_Supplied entries_
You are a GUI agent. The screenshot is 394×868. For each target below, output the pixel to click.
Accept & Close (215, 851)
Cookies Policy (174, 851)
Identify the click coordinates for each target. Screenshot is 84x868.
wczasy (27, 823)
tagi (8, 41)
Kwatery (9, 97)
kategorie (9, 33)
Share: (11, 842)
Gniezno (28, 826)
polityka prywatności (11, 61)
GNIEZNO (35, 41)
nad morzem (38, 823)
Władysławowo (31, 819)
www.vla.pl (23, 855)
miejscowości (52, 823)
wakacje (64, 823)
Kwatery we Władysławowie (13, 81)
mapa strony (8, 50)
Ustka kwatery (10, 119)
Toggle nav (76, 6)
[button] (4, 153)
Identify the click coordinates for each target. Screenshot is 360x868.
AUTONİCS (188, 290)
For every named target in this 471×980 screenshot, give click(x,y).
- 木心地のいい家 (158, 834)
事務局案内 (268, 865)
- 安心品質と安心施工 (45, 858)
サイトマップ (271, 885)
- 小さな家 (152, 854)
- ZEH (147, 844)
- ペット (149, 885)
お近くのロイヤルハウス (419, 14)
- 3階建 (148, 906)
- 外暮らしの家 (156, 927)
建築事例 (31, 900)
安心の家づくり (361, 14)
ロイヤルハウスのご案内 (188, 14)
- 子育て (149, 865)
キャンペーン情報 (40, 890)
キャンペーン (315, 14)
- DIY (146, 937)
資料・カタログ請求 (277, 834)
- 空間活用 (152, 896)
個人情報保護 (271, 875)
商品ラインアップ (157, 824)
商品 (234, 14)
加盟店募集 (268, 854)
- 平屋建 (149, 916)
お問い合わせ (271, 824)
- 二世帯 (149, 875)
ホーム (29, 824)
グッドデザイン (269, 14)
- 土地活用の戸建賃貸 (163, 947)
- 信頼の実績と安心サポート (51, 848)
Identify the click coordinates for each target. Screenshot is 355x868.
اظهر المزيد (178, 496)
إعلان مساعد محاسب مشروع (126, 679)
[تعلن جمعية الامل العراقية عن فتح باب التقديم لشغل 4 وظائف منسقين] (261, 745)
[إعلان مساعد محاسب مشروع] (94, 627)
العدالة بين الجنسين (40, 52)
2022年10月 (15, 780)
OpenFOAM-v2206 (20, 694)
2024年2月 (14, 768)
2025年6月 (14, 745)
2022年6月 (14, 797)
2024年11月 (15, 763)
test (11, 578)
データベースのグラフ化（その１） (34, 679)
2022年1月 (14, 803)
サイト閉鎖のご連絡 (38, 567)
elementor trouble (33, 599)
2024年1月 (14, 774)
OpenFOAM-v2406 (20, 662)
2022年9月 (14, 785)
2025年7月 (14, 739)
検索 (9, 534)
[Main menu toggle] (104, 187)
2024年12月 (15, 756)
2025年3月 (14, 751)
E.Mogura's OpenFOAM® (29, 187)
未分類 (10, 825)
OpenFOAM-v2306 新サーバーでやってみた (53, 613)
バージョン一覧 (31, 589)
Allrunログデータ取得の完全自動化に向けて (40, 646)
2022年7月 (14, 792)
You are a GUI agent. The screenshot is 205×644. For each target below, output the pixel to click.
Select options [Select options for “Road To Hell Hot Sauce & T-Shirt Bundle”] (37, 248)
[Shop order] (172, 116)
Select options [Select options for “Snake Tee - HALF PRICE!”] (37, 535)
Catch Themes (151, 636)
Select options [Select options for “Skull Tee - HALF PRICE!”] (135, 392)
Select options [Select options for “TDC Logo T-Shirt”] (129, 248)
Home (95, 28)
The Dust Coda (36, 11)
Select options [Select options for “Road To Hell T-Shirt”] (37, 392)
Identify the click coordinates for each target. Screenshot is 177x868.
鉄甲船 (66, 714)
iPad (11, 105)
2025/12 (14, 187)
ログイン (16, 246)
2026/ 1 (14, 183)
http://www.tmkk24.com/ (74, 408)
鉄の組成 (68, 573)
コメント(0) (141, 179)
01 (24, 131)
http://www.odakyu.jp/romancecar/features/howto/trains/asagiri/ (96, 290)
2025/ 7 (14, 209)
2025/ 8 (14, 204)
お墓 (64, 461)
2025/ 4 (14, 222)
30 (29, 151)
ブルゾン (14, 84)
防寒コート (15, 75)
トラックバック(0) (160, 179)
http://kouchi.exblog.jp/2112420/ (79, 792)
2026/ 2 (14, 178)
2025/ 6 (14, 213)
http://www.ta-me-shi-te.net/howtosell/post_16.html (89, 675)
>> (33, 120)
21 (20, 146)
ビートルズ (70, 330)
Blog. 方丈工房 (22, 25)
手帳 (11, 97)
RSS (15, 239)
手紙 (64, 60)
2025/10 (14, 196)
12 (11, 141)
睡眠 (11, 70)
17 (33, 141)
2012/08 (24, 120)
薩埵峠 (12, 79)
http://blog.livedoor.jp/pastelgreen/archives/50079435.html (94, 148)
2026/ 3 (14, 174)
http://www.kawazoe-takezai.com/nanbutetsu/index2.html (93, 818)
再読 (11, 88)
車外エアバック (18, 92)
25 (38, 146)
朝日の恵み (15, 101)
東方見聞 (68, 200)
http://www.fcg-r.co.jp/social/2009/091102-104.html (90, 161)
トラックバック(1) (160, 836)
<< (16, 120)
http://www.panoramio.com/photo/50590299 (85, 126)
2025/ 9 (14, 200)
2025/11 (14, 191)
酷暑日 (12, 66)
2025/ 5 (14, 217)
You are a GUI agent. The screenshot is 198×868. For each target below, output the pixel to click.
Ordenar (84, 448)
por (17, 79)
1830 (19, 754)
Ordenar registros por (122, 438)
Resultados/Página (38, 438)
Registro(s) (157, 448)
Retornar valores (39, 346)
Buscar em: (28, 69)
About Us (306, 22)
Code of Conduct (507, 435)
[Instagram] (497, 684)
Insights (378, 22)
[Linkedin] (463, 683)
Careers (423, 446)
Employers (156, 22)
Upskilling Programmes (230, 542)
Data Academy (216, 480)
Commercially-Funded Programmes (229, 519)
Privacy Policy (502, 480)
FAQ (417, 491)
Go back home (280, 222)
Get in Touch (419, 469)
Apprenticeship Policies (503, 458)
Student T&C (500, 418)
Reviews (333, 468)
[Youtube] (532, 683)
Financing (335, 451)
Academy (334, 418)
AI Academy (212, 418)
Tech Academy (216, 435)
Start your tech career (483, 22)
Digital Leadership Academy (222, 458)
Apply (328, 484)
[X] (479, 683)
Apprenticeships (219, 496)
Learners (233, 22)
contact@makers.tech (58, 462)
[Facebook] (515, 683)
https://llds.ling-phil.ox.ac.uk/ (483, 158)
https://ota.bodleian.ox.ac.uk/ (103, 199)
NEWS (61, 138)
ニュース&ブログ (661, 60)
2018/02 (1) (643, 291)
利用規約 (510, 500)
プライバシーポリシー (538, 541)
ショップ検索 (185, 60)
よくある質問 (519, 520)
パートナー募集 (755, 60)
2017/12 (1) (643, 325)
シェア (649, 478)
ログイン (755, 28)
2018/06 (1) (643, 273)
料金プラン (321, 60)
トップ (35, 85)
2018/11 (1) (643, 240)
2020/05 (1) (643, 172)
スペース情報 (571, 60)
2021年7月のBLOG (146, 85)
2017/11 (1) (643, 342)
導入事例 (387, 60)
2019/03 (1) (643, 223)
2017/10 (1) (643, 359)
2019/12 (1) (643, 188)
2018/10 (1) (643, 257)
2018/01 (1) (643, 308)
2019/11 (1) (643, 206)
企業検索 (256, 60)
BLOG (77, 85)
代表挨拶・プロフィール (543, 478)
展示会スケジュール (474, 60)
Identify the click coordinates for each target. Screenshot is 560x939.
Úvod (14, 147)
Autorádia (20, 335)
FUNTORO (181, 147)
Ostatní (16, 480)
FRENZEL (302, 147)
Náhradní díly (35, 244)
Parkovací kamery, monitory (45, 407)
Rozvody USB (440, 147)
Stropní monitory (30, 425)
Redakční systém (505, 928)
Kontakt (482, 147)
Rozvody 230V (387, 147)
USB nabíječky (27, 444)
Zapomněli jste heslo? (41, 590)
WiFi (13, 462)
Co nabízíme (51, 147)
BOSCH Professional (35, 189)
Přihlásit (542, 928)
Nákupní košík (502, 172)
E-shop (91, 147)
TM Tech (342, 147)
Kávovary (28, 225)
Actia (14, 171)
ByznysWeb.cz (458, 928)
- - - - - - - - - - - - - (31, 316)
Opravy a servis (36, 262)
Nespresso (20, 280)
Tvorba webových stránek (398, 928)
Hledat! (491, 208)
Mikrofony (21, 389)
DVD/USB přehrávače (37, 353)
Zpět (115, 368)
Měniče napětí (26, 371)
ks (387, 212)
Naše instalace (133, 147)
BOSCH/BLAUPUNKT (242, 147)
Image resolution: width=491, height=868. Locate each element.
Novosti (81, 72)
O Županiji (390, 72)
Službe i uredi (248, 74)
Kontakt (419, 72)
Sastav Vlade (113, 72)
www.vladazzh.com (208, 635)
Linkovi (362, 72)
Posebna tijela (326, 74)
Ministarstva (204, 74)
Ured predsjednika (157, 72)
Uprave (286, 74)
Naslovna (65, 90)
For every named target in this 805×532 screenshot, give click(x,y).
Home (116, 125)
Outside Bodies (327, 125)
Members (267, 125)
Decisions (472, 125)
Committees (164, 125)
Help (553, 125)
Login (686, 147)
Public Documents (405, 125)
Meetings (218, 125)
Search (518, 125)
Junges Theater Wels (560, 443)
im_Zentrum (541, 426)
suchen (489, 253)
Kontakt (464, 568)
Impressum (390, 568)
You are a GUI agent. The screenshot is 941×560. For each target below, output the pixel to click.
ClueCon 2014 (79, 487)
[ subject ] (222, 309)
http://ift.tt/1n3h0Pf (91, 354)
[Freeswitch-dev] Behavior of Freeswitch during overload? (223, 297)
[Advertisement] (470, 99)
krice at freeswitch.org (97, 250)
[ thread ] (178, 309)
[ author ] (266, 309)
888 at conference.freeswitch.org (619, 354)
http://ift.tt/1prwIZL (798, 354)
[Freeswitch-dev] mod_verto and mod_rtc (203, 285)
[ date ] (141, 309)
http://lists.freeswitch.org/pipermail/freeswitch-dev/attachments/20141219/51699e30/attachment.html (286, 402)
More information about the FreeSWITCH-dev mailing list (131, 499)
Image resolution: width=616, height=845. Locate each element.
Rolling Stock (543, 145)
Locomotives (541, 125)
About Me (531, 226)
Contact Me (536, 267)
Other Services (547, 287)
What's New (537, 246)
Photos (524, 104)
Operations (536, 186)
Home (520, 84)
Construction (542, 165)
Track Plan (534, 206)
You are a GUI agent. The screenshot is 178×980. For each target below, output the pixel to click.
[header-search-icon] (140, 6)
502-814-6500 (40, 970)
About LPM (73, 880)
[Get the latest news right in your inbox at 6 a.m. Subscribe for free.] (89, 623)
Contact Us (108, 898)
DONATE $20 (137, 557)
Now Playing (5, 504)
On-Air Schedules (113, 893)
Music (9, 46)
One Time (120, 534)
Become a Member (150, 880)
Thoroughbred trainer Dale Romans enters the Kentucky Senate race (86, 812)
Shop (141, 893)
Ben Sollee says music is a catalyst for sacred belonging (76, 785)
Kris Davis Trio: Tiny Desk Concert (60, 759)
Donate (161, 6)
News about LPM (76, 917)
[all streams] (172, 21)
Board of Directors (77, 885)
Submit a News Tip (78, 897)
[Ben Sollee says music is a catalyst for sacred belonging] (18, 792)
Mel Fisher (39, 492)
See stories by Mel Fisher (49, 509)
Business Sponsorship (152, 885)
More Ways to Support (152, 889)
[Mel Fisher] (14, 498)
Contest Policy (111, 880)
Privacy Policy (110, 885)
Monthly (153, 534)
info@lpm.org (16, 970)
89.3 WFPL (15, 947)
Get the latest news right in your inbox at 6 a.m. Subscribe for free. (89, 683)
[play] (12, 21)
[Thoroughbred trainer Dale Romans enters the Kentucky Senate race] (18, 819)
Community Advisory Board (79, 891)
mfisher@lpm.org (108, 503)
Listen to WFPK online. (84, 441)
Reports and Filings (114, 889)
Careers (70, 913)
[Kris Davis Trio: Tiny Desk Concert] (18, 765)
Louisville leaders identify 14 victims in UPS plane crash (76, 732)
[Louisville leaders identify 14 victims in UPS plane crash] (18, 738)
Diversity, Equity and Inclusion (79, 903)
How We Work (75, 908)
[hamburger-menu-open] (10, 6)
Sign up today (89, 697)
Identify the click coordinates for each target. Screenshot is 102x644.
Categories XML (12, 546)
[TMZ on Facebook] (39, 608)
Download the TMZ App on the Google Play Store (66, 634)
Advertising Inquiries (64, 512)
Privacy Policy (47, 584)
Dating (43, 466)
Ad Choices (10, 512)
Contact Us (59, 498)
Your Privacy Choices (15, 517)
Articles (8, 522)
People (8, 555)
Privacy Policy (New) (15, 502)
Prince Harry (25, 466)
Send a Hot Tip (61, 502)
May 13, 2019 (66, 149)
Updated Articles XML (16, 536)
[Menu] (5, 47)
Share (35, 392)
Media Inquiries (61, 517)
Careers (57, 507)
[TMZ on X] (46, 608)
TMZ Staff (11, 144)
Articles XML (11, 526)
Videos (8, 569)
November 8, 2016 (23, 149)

_Aim of the exercise_
Duplicate the material starting at the line that contains "Diversity, Equity and Inclusion (79, 903)" and ending with the last line of the material.

_Completed task_
Diversity, Equity and Inclusion (79, 903)
How We Work (75, 908)
[hamburger-menu-open] (10, 6)
Sign up today (89, 697)
Identify the click coordinates for each target. Screenshot is 102x644.
Categories XML (12, 546)
[TMZ on Facebook] (39, 608)
Download the TMZ App on the Google Play Store (66, 634)
Advertising Inquiries (64, 512)
Privacy Policy (47, 584)
Dating (43, 466)
Ad Choices (10, 512)
Contact Us (59, 498)
Your Privacy Choices (15, 517)
Articles (8, 522)
People (8, 555)
Privacy Policy (New) (15, 502)
Prince Harry (25, 466)
Send a Hot Tip (61, 502)
May 13, 2019 (66, 149)
Updated Articles XML (16, 536)
[Menu] (5, 47)
Share (35, 392)
Media Inquiries (61, 517)
Careers (57, 507)
[TMZ on X] (46, 608)
TMZ Staff (11, 144)
Articles XML (11, 526)
Videos (8, 569)
November 8, 2016 (23, 149)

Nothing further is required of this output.